To our overwhelming chagrin, none of the weekly tabloids devote their covers to Lindsay "crams coke up her friends' noses" Lohan, presumably because — and we find this baffling — they can't seem to get anything else on her, except that some cop found coke residue on her friend's hotel key and that she ordered a $400 breakfast at the Coachella Valley Music Festival, which she presumably did not eat but probably commented liberally upon on in a video that will invariably turn up on TMZ ("Check out this fucking truffle omelet. This fucking truffle omelet fucking tears Scarlett's truffle omelet a fucking NEW ASSHOLE.")

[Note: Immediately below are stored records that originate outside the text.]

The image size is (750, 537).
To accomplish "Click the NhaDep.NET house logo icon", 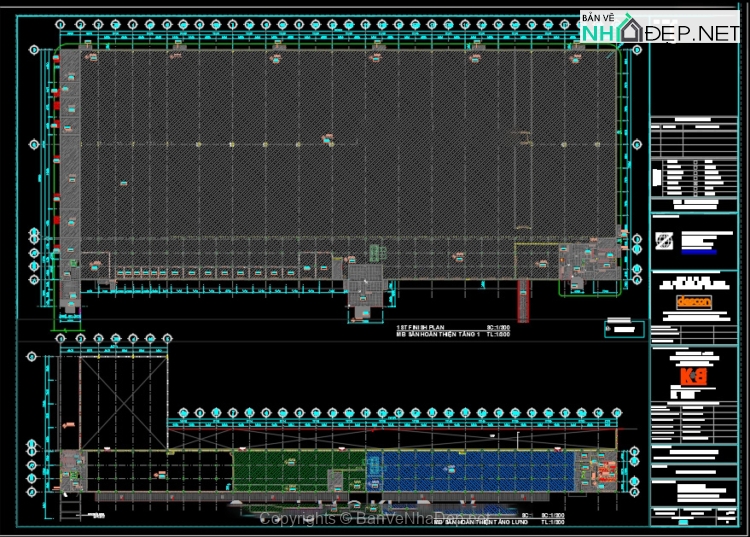I will pos(629,31).
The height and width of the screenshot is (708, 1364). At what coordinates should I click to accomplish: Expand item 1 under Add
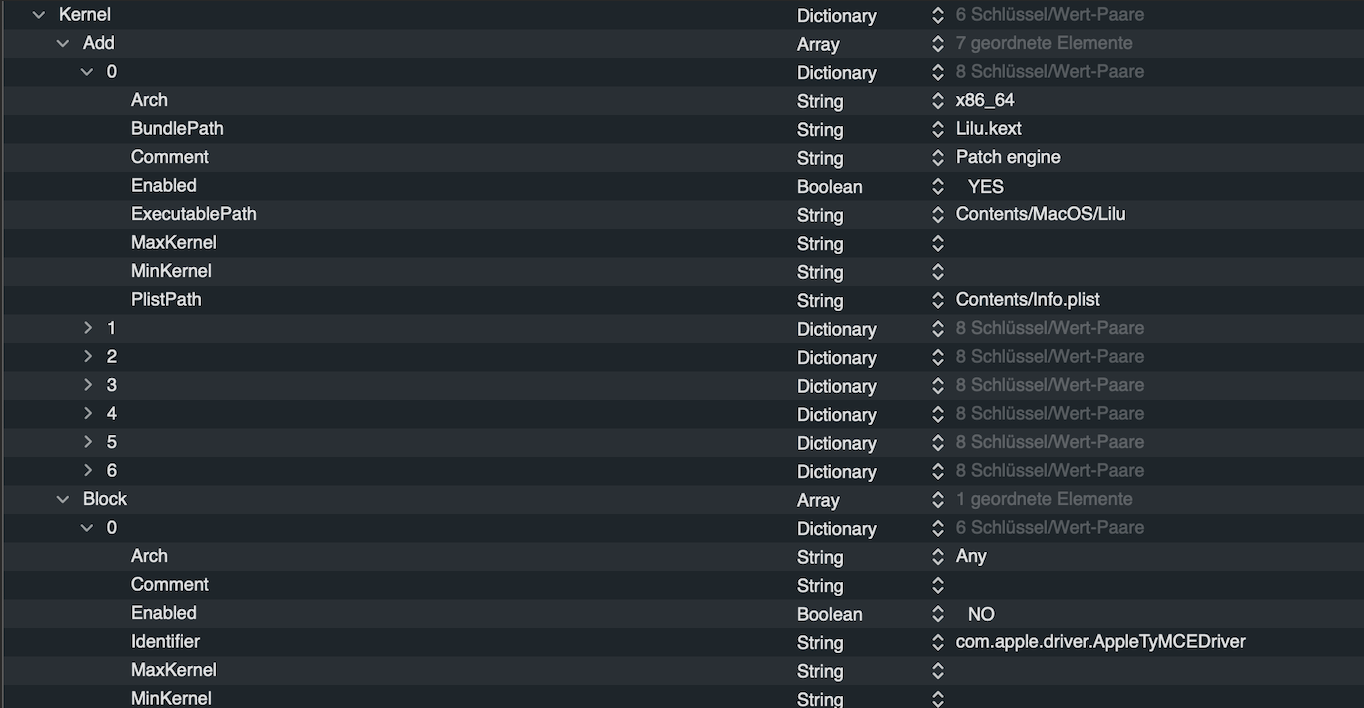[x=88, y=328]
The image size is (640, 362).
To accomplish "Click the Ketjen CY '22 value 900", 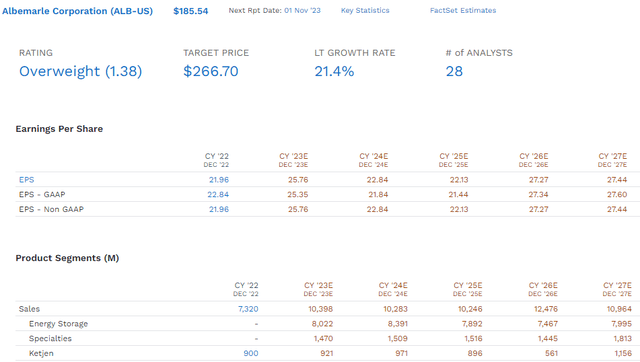I will pyautogui.click(x=251, y=353).
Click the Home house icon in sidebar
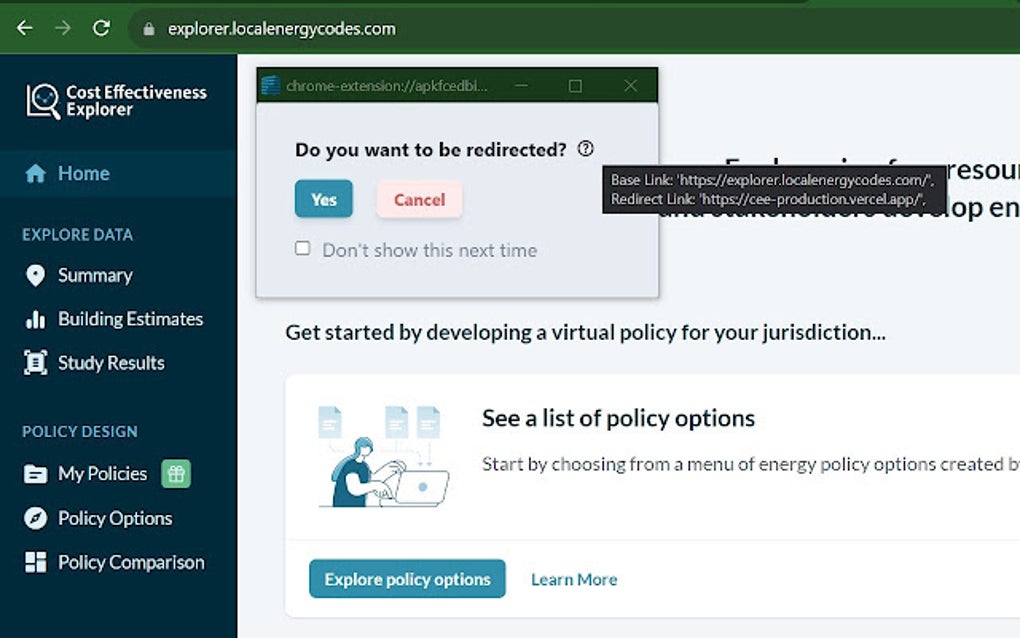 pos(37,172)
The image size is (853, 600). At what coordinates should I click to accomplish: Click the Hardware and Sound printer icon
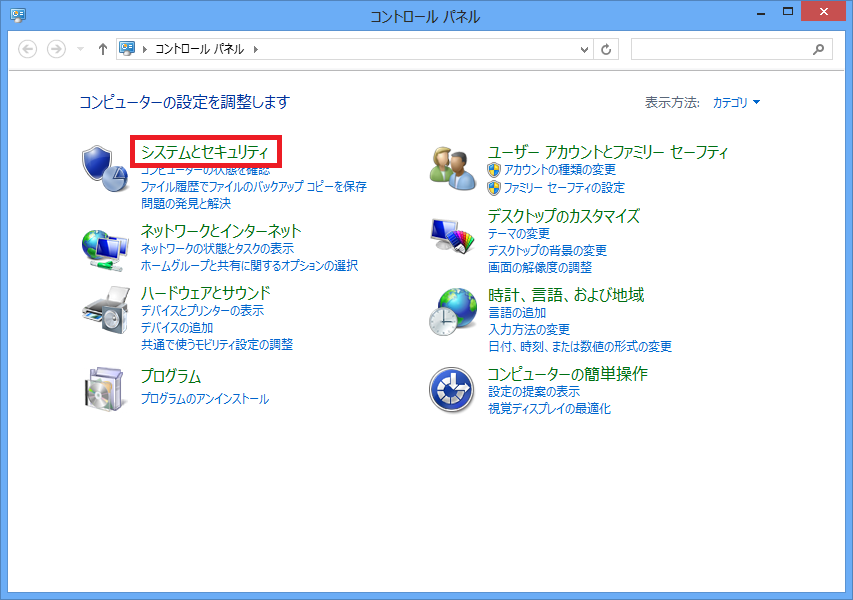pyautogui.click(x=104, y=310)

Okay, where were we? Oh yes, the sort of news you can really use. Paris's 45-day jail sentence is all over the tabs, with both Star and Life & Style displaying their facility with the English language by claiming "exclusive" interviews with her. Other awesome uses of the English language include:
Angelina giving that Unfaithful dude a "sexy lap dance" at a premiere, according to a "source," which we realized, after consulting our Oxford English Dictionaries, actually means that she had her vagina in his face. Holy shit! But then, later in the same story, Star says Angie has decided not to "rule out marriage" and by the end of the story the magazine is referring to her and Brad Pitt as "man and wife"! But then editor Candace Trunzo's welcome letter — and from the looks of her she has no business calling Jessica Simpson "frumpy" four gazillion times! — calls them "unmarried with children." So confusing, right?
The tabs are yet again still undecided about the fate of Brangelina. While everyone agrees that the two appear to be enjoying themselves at a restaurant in Prague on May 2, Us is less sanguine than Star about the implications of sighting, offering only that Angie is spending more time with the kids. Life & Style hauls in the body language experts to offer such sage observations as "They're not walking in step" and In Touch actually suggests Angelina's new "M" tattoo on her hand stands NOT for her mother Marcheline Bertrand but foxy Unfaithful dude Oliver Martinez!!
"Rocker" boyfriends are the tabloid theme of the week, with Britney's realllly classy new boyfriend Howie Day — Accused of locking a groupie in his tour bus bathroom when she wouldn't do him! And that's a tour bus bathroom that has seen DUDE TURDS!! Cruel and unusual!!! — getting written up in all four mags and an alleged "war" between Jessica Simpson boyfriend John Mayer and Ashlee Simpson boyfriend Pete Wentz heating up page 16 of Star. This confounds us, because we have loved John Mayer ever since his appearance on Chappelle's Show and we have loved Pete Wentz ever since paying homage to his guyliner video outside his bar last week so we kind of want to believe that the two of them dating the most vapid sisters in the celebrosphere is, like, some big joke a la Trading Places somehow. Howie, on the other hand, is not doing it for us, which is shocking since we usually RELATE SO MUCH to Britney Spears' taste in everything, but, as a "friend" of the whiny singer-songwriter tells Star this week: "People have told Britney point-blank this guy has a permanent barstool in the Losers Lounge."
No kidding. He's planted there every Wednesday when we stumble in with these fucking magazines and he's never even paid for our Wild Turkey!